(Stored data)
*** Block opens ***

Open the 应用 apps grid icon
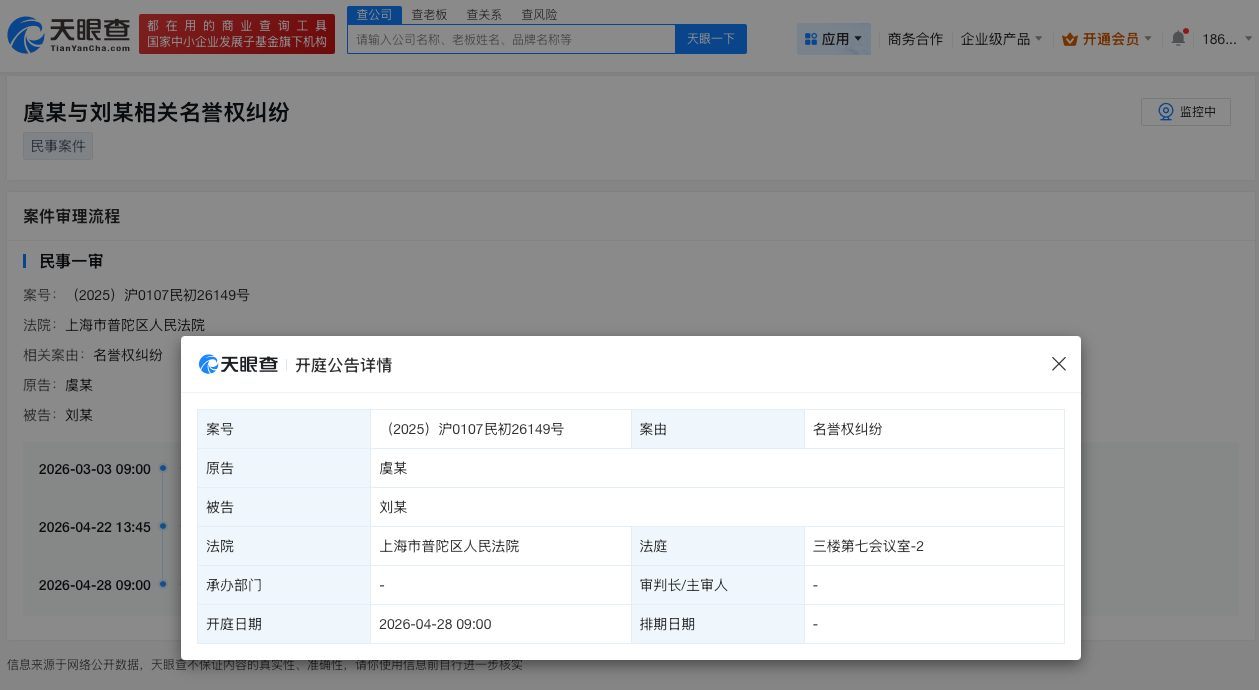Viewport: 1259px width, 690px height. [812, 37]
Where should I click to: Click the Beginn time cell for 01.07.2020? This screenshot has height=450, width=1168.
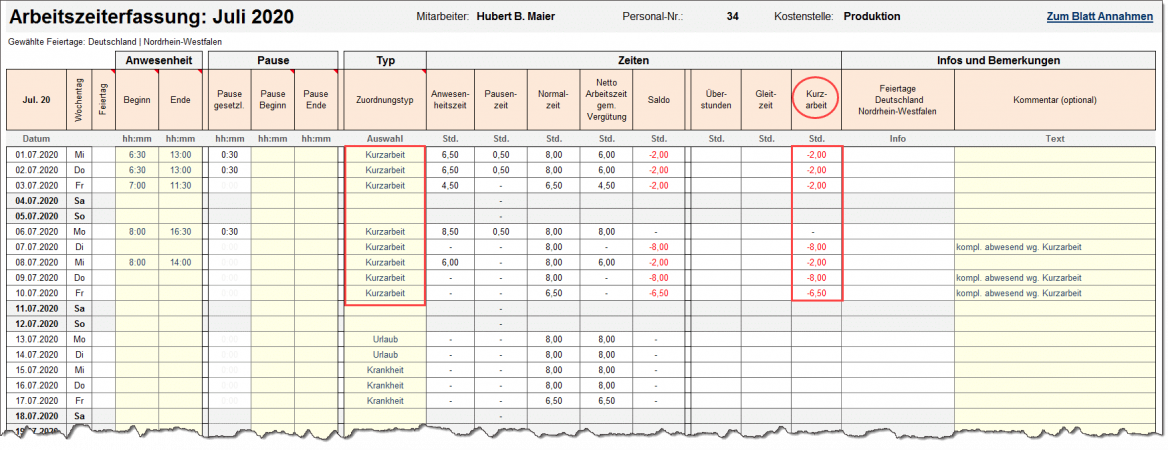137,155
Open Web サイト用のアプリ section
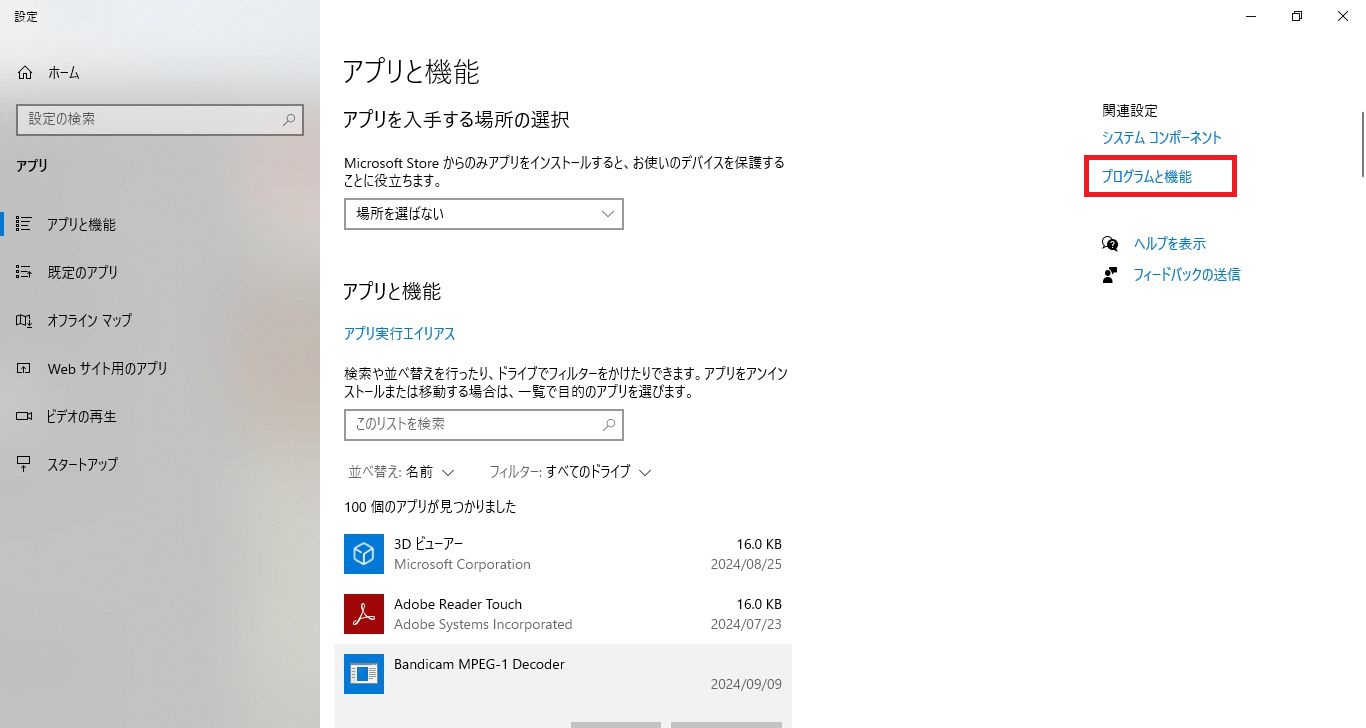This screenshot has height=728, width=1366. (x=107, y=369)
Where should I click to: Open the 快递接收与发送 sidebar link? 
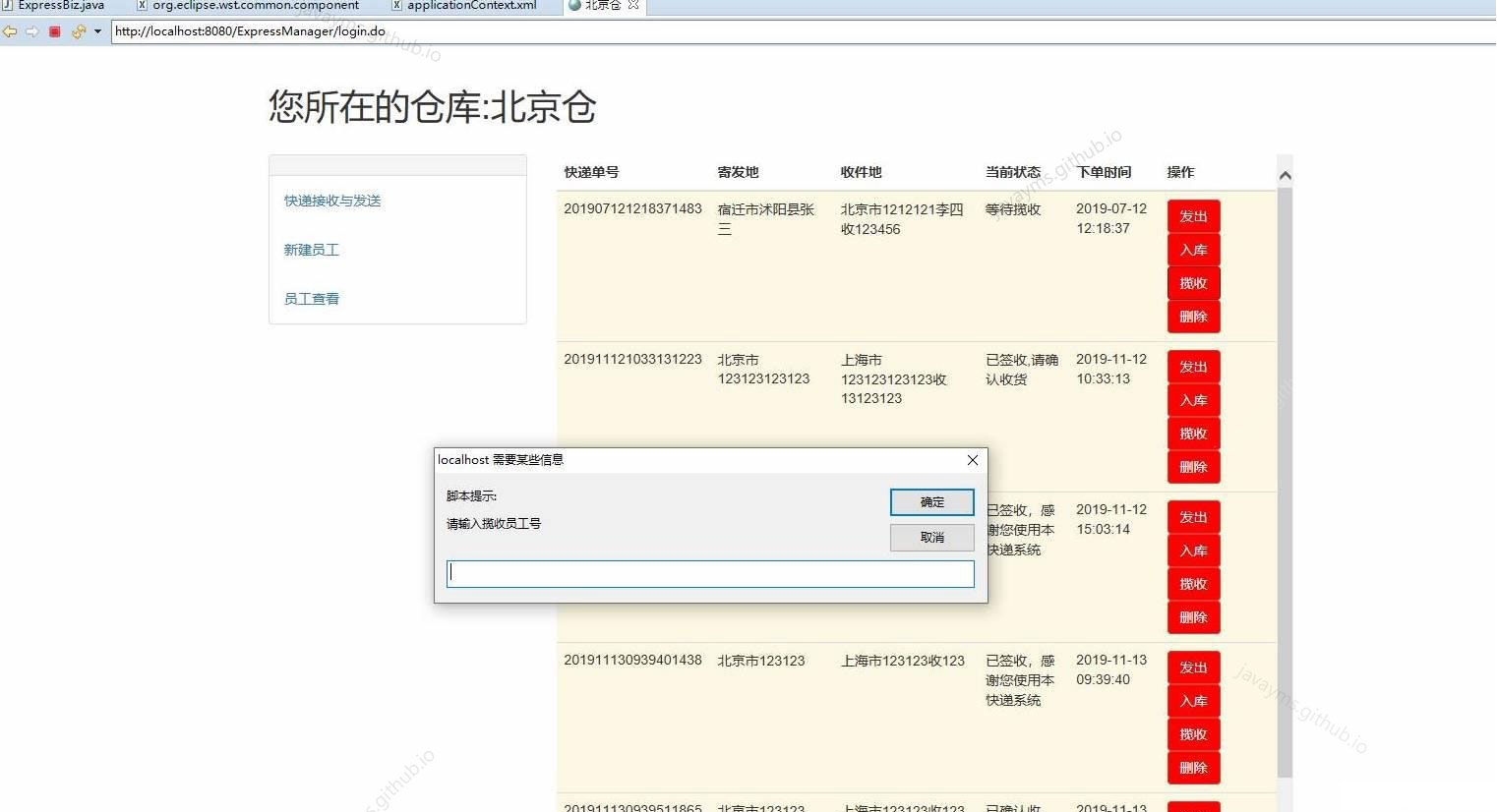331,201
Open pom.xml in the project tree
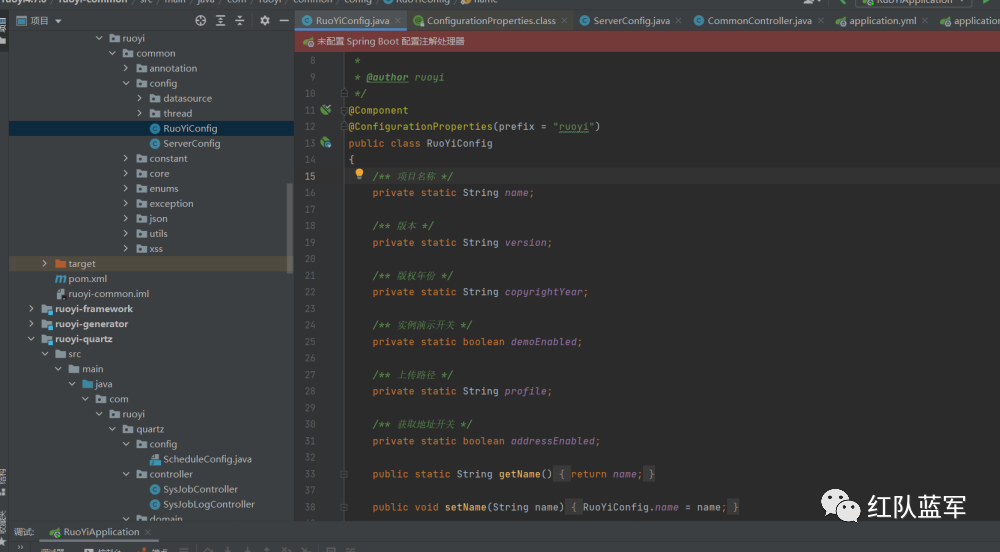 tap(87, 279)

*** Block closes ***

» Your objective: The records are to be duplicated in full and exactly, with images left out.

» Answer space:
Open the 应用 apps grid icon
Viewport: 1259px width, 690px height. [812, 37]
Where should I click to: Click the Beginn time cell for 01.07.2020? This screenshot has height=450, width=1168.
137,155
Open Web サイト用のアプリ section
This screenshot has height=728, width=1366. (x=107, y=369)
Where should I click to: Open the 快递接收与发送 sidebar link? 
331,201
Open pom.xml in the project tree
 tap(87, 279)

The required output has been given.